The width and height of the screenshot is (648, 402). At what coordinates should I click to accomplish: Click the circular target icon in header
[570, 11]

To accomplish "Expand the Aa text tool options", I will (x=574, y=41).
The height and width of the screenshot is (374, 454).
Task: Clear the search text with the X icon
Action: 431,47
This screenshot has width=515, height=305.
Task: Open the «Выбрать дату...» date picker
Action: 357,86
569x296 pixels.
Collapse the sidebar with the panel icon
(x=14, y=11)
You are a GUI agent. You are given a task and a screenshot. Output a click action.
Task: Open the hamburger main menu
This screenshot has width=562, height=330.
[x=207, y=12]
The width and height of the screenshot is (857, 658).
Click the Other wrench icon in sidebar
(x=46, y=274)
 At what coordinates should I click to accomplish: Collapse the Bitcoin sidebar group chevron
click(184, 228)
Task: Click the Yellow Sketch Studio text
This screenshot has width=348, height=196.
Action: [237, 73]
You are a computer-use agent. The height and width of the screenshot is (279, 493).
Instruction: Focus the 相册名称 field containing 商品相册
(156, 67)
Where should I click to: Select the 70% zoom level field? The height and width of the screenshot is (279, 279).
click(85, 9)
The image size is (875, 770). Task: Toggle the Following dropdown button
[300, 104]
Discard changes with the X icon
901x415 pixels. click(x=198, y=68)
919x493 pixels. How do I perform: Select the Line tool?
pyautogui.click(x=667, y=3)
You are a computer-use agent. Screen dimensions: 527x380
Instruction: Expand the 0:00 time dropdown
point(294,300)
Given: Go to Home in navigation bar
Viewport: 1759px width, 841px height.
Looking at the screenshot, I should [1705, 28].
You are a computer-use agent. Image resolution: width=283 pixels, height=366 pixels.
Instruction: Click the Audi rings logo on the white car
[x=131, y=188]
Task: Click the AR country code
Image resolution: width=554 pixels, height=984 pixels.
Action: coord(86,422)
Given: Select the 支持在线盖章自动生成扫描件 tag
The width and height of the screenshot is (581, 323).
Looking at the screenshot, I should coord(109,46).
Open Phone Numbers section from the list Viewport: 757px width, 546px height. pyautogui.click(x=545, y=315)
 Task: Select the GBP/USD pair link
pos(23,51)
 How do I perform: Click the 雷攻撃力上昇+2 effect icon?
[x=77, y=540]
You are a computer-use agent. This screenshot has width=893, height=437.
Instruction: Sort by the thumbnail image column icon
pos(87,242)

» EXERCISE INSTRUCTIONS: Above are the records. Copy the lines beginning at the one that has "Task: Click the AR country code" and ending with the one that has "Open Phone Numbers", unchanged.

» EXERCISE RESULT:
Task: Click the AR country code
Image resolution: width=554 pixels, height=984 pixels.
Action: coord(86,422)
Given: Select the 支持在线盖章自动生成扫描件 tag
The width and height of the screenshot is (581, 323).
Looking at the screenshot, I should coord(109,46).
Open Phone Numbers section from the list Viewport: 757px width, 546px height. pyautogui.click(x=545, y=315)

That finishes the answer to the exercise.